Tante belle parole, ma fatti mica tanti. Secondo il premier Giuseppe Conte «sul fronte immigrazione abbiamo fatto un altro importante passo in avanti perché è stato riconosciuto il principio secondo cui l'immigrazione è una sfida europea che riguarda tutti i 28 paesi dell'Unione», e lo scrive dopo aver letto la risposta di Jean-Claude Juncker alle sue lettere del 14 e 17 luglio. Peccato che nelle due paginette inviate al «caro Giuseppe» (e per conoscenza a Donald Tusk) il presidente della Commissione europea si sia sostanzialmente lavato le mani rispetto alla richiesta italiana più importante, ossia quella di non essere più l'unico porto di approdo per i migranti salvati nella nostra zona di responsabilità.

«L'Ue non ha competenza per determinare il luogo/porto sicuro da usare per gli sbarchi in seguito a un'operazione di ricerca e salvataggio in mare», ha chiarito Juncker. Ed è questo il passaggio più significativo della sua missiva in cui pure afferma di condividere il sentimento di urgenza espresso da Conte e lo rassicura sull'impegno della Commissione a mettere in opera le conclusioni del Consiglio europeo di giugno che rientrano nel suo mandato.

«L'Italia ha ragione nel chiedere un coordinamento europeo per affrontare gli sbarchi - ha scritto Juncker a Conte -, ma sono persuaso, e credo che lei condivida la mia opinione, che soluzioni ad hoc come quelle delle ultime settimane non sono risolutive». Il premier italiano aveva suggerito di istituire una cellula di crisi coordinata dalla Commissione col compito di coordinare, in caso di emergenza, azioni volontarie condivise da parte degli stati membri. «La Commissione è pronta a svolgere pienamente la sua funzione di coordinatrice - ha spiegato Juncker -, ma solo come tappa in direzione di un quadro più stabile. Continueremo a lavorare alle proposte legislative da presentare in settembre per rafforzare la guardia di frontiera e costiera europea e rendere più efficace la politica di rimpatrio.

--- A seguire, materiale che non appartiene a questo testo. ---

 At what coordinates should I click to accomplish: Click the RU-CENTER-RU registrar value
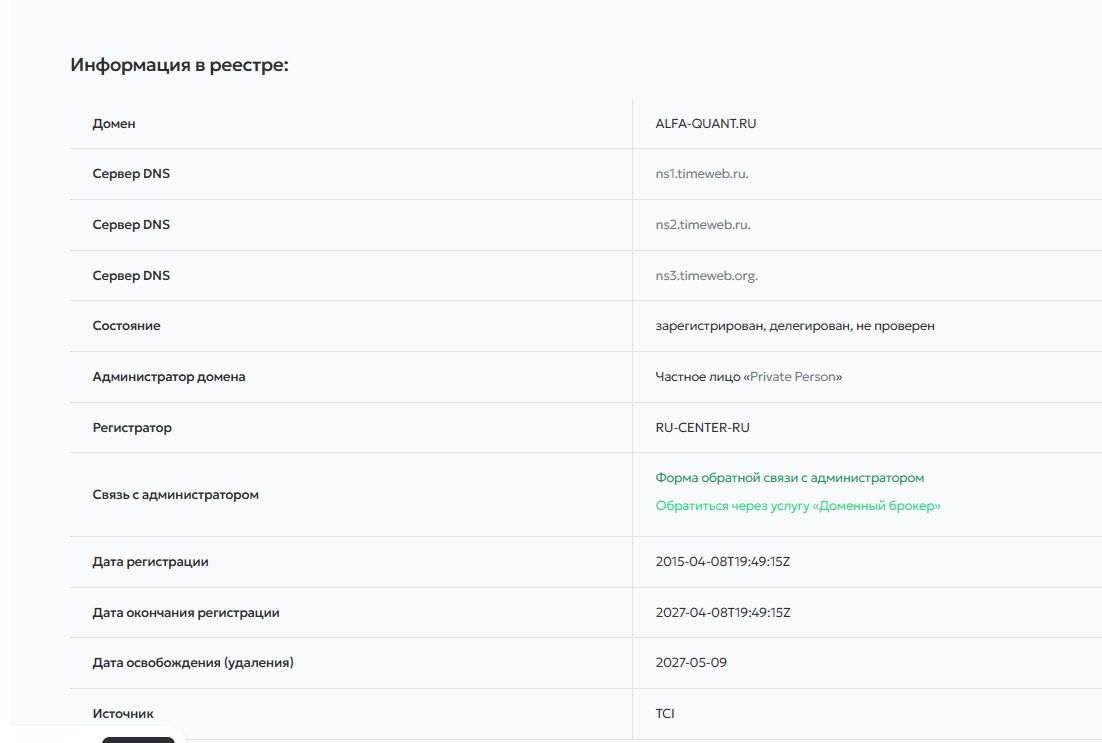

Consideriamo inoltre prioritario esaminare il modo in cui potrebbero funzionare i centri controllati negli stati membri e al contempo sarà portata avanti la realizzazione di piattaforme di sbarco regionali». Infine il presidente della Commissione Ue dice di rallegrarsi che la Presidenza austriaca stia proseguendo il lavoro sulla riforma del sistema europeo comune di asilo, e conferma che a questo scopo sarà essenziale la riforma del regolamento di Dublino.

Promesse per un futuro più o meno vicino, insomma, ma per quanto riguarda il presente è stata sostanzialmente rispedita al mittente la presa di posizione dell'Italia che aveva detto di non ritenere più applicabili le attuali disposizioni del piano operativo della missione Sophia. «Fondamentale - secondo Junker - per consentire alla Libia di attuare contromisure efficaci contro l'immigrazione irregolare e di assumere le sue responsabilità nelle operazioni di ricerca e salvataggio». E ieri nella riunione del Comitato politico e di Sicurezza convocata per discutere di questo, anche l'Italia ha fatto un mezzo passo indietro dopo aver preso atto della ferma opposizione degli altri 27 paesi alla lettera del ministro degli Esteri Moavero all'Alto rappresentante Federica Mogherini, considerata da molti una specie di ricatto. Tutti hanno riconosciuto l'utilità della missione e, malgrado le impuntature da parte di Ungheria e Grecia su alcune parti del testo, il recepimento di alcune richieste avanzate dall'Italia ha consentito di evitare la rottura. La revisione delle regole del mandato sarà però affrontata in seguito, e quindi per il momento restano in vigore le regole attuali. «Passo dopo passo stiamo realizzando il cambiamento promesso», aveva scritto Conte. Ma i passi per ora sembrano veramente piccoli.